“While the economy has a long way to go to reach full recovery, and the promising indicators emerging steadily are not being experienced by all regions or communities equally, it is clear that we have pulled back from the economic abyss on which the nation stood a year ago,” said Shaun Donovan, Secretary of U.S. Department of Housing and Urban Development during testimony before the House Appropriations Subcommittee on Transportation, Housing and Urban Development on Tuesday.
Donovan outlined the Departments FY 2011 budget and said that due to the Federal Housing Administrations increased role, it has rolled out a series of measures over the last year to strengthen its risk and operational management. The agency recently hired the first chief risk officer in its 75 year history and created an entire risk management organization and reporting structure, tightened its credit standards significantly said Donovan.
In addition, FHA has expanded its capacity to rein in or shut down lenders who commit fraud or abuse by implementing a series of significant measures aimed at increasing lender responsibility and enforcement. FHA has begun implementing a plan to significantly upgrade its technology infrastructure and increase its personnel to ensure that both are in keeping with the increase of its portfolio and responsibility.
The FHA is requesting a combined mortgage insurance commitment limitation of $420 billion in fiscal year 2011 for new FHA loan commitments for the Mutual Mortgage Insurance (MMI) and General and Special Risk Insurance (GI/SRI) funds said Donovan. The proposed total includes $400 billion under the MMI Fund, which supports insurance of single family forward home mortgages and its reverse mortgage program (HECM); and $20 billion under the GI/SRI Fund, which supports multifamily rental and an assortment of special purpose insurance programs for hospitals, nursing homes, and Title I lending.

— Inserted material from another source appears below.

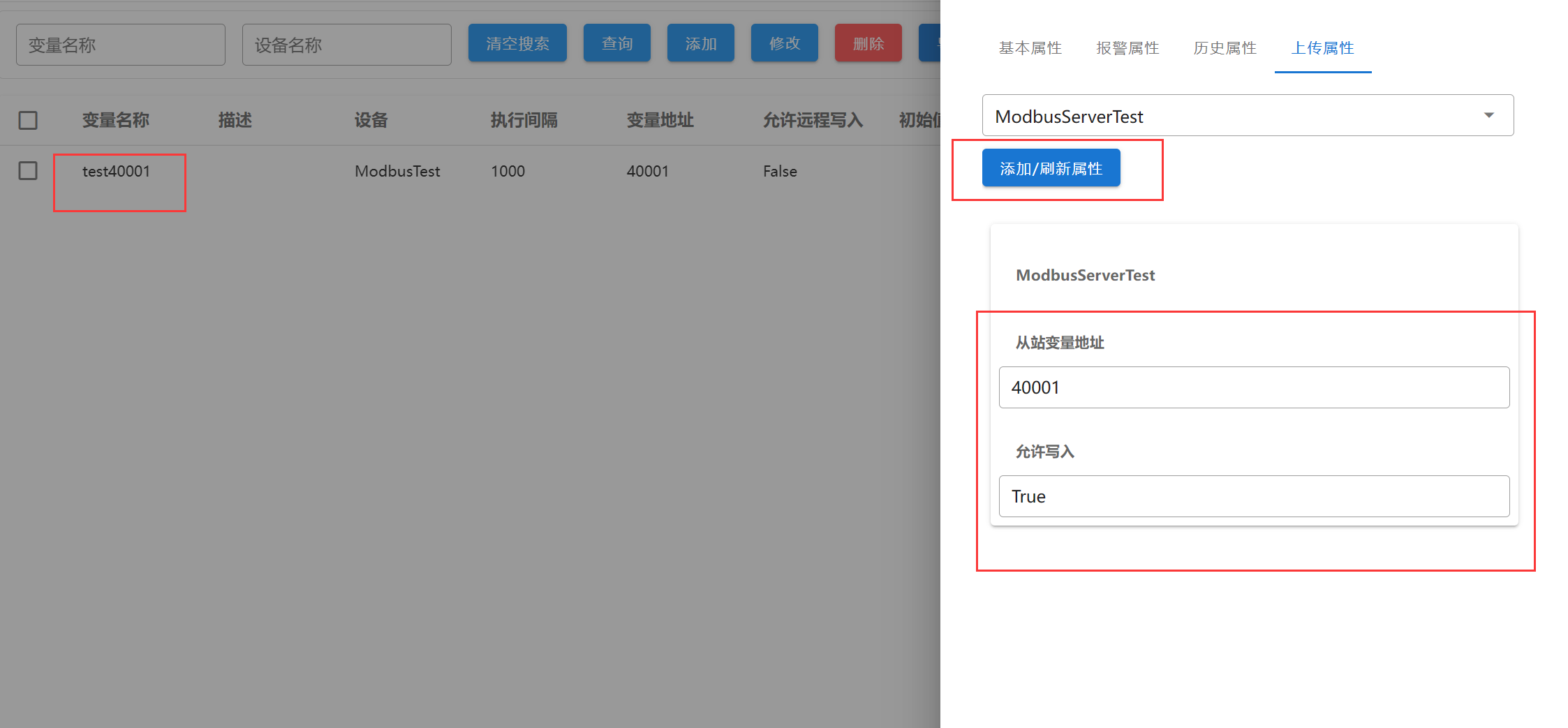1568x728 pixels.
Task: Focus the 设备名称 search field
Action: [346, 45]
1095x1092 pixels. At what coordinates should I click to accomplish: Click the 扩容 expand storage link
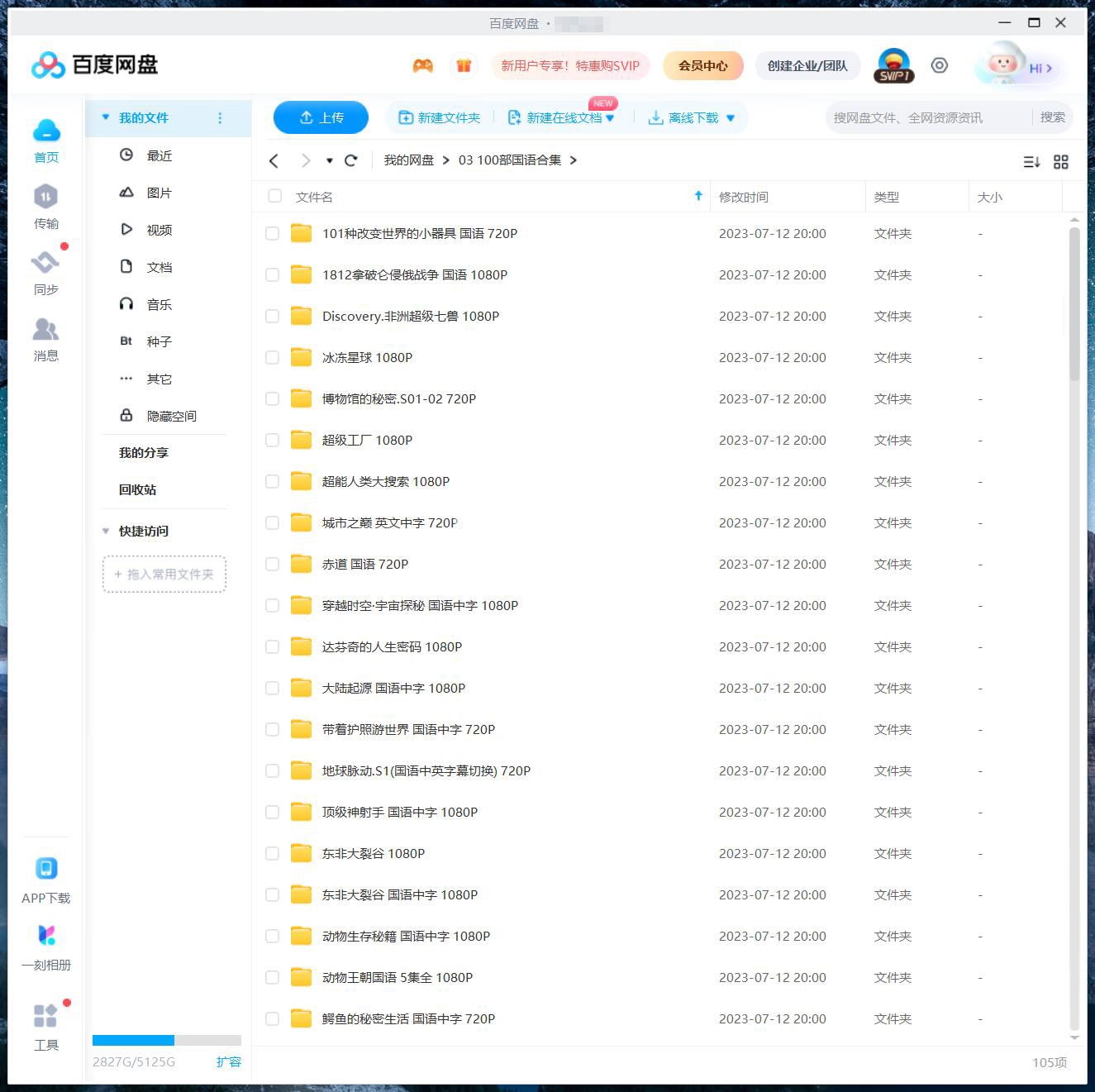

According to Donovan’s prepared testimony, he failed to mention the Office of Management and Budget’s $250 million credit subsidy request for the HECM program. Last year during a Senate testimony, Donovan was questioned about the $798 million taxpayer subsidy for the HECM program and it was eventually withdrawn from the budget and lead to a 10% haircut to the principal limits.
Whether or not he did this on purpose isn’t clear, but not drawing any “extra attention” to it could be a good move for the HECM program.